• _Exercise goal_
Copy every one of the entries below word for word, keeping each line and its spacing unchanged.

• _Data extracts_

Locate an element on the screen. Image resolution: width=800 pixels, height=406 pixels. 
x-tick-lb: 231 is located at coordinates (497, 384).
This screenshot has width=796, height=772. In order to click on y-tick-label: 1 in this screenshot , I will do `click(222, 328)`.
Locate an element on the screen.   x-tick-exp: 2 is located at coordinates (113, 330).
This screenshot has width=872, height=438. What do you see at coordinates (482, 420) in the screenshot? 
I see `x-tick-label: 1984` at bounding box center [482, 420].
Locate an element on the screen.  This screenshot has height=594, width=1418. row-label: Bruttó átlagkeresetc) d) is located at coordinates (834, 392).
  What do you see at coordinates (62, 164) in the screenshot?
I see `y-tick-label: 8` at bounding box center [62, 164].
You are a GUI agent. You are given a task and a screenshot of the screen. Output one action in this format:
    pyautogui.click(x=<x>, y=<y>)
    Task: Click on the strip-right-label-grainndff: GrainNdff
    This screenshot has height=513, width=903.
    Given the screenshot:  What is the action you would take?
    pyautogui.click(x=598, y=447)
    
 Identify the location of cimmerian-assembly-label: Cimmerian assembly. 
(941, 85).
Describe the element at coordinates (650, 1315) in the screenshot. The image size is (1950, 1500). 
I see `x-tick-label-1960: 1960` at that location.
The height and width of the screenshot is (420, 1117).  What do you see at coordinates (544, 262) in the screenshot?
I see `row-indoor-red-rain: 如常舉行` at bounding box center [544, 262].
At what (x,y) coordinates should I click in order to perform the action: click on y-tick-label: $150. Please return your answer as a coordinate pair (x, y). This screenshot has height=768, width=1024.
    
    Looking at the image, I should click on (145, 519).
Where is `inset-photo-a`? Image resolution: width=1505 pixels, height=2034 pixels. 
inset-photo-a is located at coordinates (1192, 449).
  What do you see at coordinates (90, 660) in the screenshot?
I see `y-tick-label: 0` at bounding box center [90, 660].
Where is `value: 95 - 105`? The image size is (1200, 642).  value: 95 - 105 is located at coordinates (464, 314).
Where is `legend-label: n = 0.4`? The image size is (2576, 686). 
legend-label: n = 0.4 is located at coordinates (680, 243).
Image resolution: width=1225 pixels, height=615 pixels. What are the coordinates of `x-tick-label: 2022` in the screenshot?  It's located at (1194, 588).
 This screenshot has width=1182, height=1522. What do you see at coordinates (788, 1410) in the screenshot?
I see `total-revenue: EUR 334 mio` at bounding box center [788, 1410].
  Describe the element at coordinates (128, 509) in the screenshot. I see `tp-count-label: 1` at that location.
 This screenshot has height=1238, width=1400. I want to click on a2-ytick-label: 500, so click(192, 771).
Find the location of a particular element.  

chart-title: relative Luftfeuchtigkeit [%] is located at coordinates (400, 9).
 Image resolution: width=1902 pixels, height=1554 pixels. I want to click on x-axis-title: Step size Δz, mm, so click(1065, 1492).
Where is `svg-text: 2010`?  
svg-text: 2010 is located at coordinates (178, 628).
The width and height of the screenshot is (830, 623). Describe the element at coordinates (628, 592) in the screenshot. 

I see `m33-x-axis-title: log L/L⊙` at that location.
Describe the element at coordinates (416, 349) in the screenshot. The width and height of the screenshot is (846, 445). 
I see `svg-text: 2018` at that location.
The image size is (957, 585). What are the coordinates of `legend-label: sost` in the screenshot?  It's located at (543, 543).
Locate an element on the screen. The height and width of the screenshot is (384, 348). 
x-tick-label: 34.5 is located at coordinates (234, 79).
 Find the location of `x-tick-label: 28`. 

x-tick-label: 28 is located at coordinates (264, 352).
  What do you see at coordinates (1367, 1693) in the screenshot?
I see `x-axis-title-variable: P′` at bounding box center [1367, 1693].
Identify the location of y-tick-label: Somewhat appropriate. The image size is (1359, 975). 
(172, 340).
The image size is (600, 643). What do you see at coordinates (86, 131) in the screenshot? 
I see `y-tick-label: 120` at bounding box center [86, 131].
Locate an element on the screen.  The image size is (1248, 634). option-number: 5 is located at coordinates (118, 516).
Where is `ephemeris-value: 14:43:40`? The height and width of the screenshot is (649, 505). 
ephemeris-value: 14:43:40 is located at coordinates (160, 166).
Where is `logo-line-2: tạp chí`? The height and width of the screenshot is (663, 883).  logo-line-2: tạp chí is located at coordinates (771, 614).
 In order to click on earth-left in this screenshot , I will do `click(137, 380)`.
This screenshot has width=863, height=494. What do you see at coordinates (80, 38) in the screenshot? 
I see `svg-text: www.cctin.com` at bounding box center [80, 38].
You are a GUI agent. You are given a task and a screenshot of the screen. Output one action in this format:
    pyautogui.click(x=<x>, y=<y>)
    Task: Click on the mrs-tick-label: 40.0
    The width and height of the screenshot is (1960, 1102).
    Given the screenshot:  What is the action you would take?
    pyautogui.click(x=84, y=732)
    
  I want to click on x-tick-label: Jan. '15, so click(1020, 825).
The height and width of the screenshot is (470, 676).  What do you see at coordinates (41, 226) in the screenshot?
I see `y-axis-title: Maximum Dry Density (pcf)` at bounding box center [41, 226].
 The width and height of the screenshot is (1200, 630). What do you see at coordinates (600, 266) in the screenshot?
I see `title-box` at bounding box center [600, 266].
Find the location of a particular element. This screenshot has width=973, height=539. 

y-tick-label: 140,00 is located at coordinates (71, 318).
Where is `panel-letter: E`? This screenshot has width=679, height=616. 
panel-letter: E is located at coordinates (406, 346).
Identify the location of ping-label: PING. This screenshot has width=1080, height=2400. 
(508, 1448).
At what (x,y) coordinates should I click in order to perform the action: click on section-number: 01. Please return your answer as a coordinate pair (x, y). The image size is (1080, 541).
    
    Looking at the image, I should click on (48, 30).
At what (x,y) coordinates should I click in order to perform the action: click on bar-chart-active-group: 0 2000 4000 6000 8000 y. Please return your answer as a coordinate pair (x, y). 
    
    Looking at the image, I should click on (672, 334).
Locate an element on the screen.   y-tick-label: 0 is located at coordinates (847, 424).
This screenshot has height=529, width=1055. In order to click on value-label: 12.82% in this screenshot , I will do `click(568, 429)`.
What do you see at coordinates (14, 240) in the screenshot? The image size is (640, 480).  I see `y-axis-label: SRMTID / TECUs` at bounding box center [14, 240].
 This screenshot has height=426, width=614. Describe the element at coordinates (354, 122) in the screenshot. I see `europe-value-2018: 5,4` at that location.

• _Response below_
Locate an element on the screen. Image resolution: width=800 pixels, height=406 pixels. 
x-tick-lb: 231 is located at coordinates (497, 384).
This screenshot has width=796, height=772. In order to click on y-tick-label: 1 in this screenshot , I will do `click(222, 328)`.
Locate an element on the screen.   x-tick-exp: 2 is located at coordinates (113, 330).
This screenshot has width=872, height=438. What do you see at coordinates (482, 420) in the screenshot? 
I see `x-tick-label: 1984` at bounding box center [482, 420].
Locate an element on the screen.  This screenshot has height=594, width=1418. row-label: Bruttó átlagkeresetc) d) is located at coordinates (834, 392).
  What do you see at coordinates (62, 164) in the screenshot?
I see `y-tick-label: 8` at bounding box center [62, 164].
You are a GUI agent. You are given a task and a screenshot of the screen. Output one action in this format:
    pyautogui.click(x=<x>, y=<y>)
    Task: Click on the strip-right-label-grainndff: GrainNdff
    This screenshot has height=513, width=903.
    Given the screenshot:  What is the action you would take?
    pyautogui.click(x=598, y=447)
    
 Identify the location of cimmerian-assembly-label: Cimmerian assembly. 
(941, 85).
Describe the element at coordinates (650, 1315) in the screenshot. The image size is (1950, 1500). 
I see `x-tick-label-1960: 1960` at that location.
The height and width of the screenshot is (420, 1117).  What do you see at coordinates (544, 262) in the screenshot?
I see `row-indoor-red-rain: 如常舉行` at bounding box center [544, 262].
At what (x,y) coordinates should I click in order to perform the action: click on y-tick-label: $150. Please return your answer as a coordinate pair (x, y). This screenshot has height=768, width=1024.
    
    Looking at the image, I should click on (145, 519).
Where is `inset-photo-a`? Image resolution: width=1505 pixels, height=2034 pixels. 
inset-photo-a is located at coordinates (1192, 449).
  What do you see at coordinates (90, 660) in the screenshot?
I see `y-tick-label: 0` at bounding box center [90, 660].
Where is `value: 95 - 105`? The image size is (1200, 642).  value: 95 - 105 is located at coordinates (464, 314).
Where is `legend-label: n = 0.4`? The image size is (2576, 686). 
legend-label: n = 0.4 is located at coordinates (680, 243).
Image resolution: width=1225 pixels, height=615 pixels. What are the coordinates of `x-tick-label: 2022` in the screenshot?  It's located at (1194, 588).
 This screenshot has width=1182, height=1522. What do you see at coordinates (788, 1410) in the screenshot?
I see `total-revenue: EUR 334 mio` at bounding box center [788, 1410].
  Describe the element at coordinates (128, 509) in the screenshot. I see `tp-count-label: 1` at that location.
 This screenshot has height=1238, width=1400. I want to click on a2-ytick-label: 500, so click(192, 771).
Find the location of a particular element.  

chart-title: relative Luftfeuchtigkeit [%] is located at coordinates (400, 9).
 Image resolution: width=1902 pixels, height=1554 pixels. I want to click on x-axis-title: Step size Δz, mm, so click(1065, 1492).
Where is `svg-text: 2010`?  
svg-text: 2010 is located at coordinates (178, 628).
The width and height of the screenshot is (830, 623). Describe the element at coordinates (628, 592) in the screenshot. 

I see `m33-x-axis-title: log L/L⊙` at that location.
Describe the element at coordinates (416, 349) in the screenshot. The width and height of the screenshot is (846, 445). 
I see `svg-text: 2018` at that location.
The image size is (957, 585). What are the coordinates of `legend-label: sost` in the screenshot?  It's located at (543, 543).
Locate an element on the screen. The height and width of the screenshot is (384, 348). 
x-tick-label: 34.5 is located at coordinates (234, 79).
 Find the location of `x-tick-label: 28`. 

x-tick-label: 28 is located at coordinates (264, 352).
  What do you see at coordinates (1367, 1693) in the screenshot?
I see `x-axis-title-variable: P′` at bounding box center [1367, 1693].
Identify the location of y-tick-label: Somewhat appropriate. The image size is (1359, 975). 
(172, 340).
The image size is (600, 643). What do you see at coordinates (86, 131) in the screenshot? 
I see `y-tick-label: 120` at bounding box center [86, 131].
Locate an element on the screen.  The image size is (1248, 634). option-number: 5 is located at coordinates (118, 516).
Where is `ephemeris-value: 14:43:40`? The height and width of the screenshot is (649, 505). 
ephemeris-value: 14:43:40 is located at coordinates (160, 166).
Where is `logo-line-2: tạp chí`? The height and width of the screenshot is (663, 883).  logo-line-2: tạp chí is located at coordinates (771, 614).
 In order to click on earth-left in this screenshot , I will do `click(137, 380)`.
This screenshot has width=863, height=494. What do you see at coordinates (80, 38) in the screenshot? 
I see `svg-text: www.cctin.com` at bounding box center [80, 38].
You are a GUI agent. You are given a task and a screenshot of the screen. Output one action in this format:
    pyautogui.click(x=<x>, y=<y>)
    Task: Click on the mrs-tick-label: 40.0
    The width and height of the screenshot is (1960, 1102).
    Given the screenshot:  What is the action you would take?
    pyautogui.click(x=84, y=732)
    
  I want to click on x-tick-label: Jan. '15, so click(1020, 825).
The height and width of the screenshot is (470, 676).  What do you see at coordinates (41, 226) in the screenshot?
I see `y-axis-title: Maximum Dry Density (pcf)` at bounding box center [41, 226].
 The width and height of the screenshot is (1200, 630). What do you see at coordinates (600, 266) in the screenshot?
I see `title-box` at bounding box center [600, 266].
Find the location of a particular element. This screenshot has width=973, height=539. 

y-tick-label: 140,00 is located at coordinates (71, 318).
Where is `panel-letter: E`? This screenshot has width=679, height=616. 
panel-letter: E is located at coordinates (406, 346).
Identify the location of ping-label: PING. This screenshot has width=1080, height=2400. 
(508, 1448).
At what (x,y) coordinates should I click in order to perform the action: click on section-number: 01. Please return your answer as a coordinate pair (x, y). The image size is (1080, 541).
    
    Looking at the image, I should click on (48, 30).
At what (x,y) coordinates should I click in order to perform the action: click on bar-chart-active-group: 0 2000 4000 6000 8000 y. Please return your answer as a coordinate pair (x, y). 
    
    Looking at the image, I should click on (672, 334).
Locate an element on the screen.   y-tick-label: 0 is located at coordinates (847, 424).
This screenshot has height=529, width=1055. In order to click on value-label: 12.82% in this screenshot , I will do `click(568, 429)`.
What do you see at coordinates (14, 240) in the screenshot? The image size is (640, 480).  I see `y-axis-label: SRMTID / TECUs` at bounding box center [14, 240].
 This screenshot has height=426, width=614. Describe the element at coordinates (354, 122) in the screenshot. I see `europe-value-2018: 5,4` at that location.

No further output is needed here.